Pourtant, cette manne financière soulève une question cruciale : comment concilier les promesses d’une rupture avec les mécanismes traditionnels d’assistance et de crédit, avec cette course effrénée aux financements étrangers ? Pour une partie croissante de la population et des observateurs avertis, la réponse est sans équivoque : le discours sur la transition souverainiste relève davantage de la communication politique que d’une stratégie économique viable.

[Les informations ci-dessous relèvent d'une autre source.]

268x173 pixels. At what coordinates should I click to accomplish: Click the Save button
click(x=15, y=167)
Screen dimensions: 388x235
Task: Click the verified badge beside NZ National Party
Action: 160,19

Un quotidien en décalage avec les annonces officielles

Sur le terrain, l’écart entre les promesses gouvernementales et la réalité vécue par les Nigériens est devenu patent :

  • Crise alimentaire persistante : Malgré les discours sur l’autosuffisance, la résilience des ménages se dégrade sous l’effet conjugué de l’inflation et des ruptures d’approvisionnement.
  • Chômage endémique des jeunes : Les opportunités économiques tant vantées peinent à se matérialiser, laissant une jeunesse aux perspectives d’avenir toujours plus incertaines.
  • Retour à la case départ financière : La nécessité de contracter des prêts colossaux révèle l’incapacité de l’État à financer ses propres ambitions de développement, malgré les ressources théoriquement disponibles.

« On nous promet la dignité et la fin de la dépendance, mais les documents signés à l’étranger prouvent que le régime ne peut survivre sans l’argent des autres », confie un économiste sous couvert d’anonymat, basé dans la sous-région.

Un pragmatisme imposé par les circonstances

En acceptant ces 172 millions de dollars, le CNSP reconnaît, à mots couverts, son incapacité à relever seul les défis climatiques et alimentaires qui frappent le pays. Si l’amélioration de l’agriculture et l’inclusion financière des jeunes constituent des priorités légitimes pour le Niger, le recours à l’endettement extérieur sous l’égide du général Tiani expose les faiblesses structurelles d’une gouvernance à la fois isolée sur la scène diplomatique et en difficulté sur le plan régional.

Pour les citoyens, l’urgence n’est plus dans les déclarations solennelles, mais dans l’assiette et le porte-monnaie. Alors que les autorités de Niamey s’efforcent de présenter chaque accord comme une victoire, la réalité comptable rappelle que les dettes d’aujourd’hui pèseront lourdement sur les budgets futurs, loin de l’illusion d’une indépendance économique totale promise avec tant d’emphase.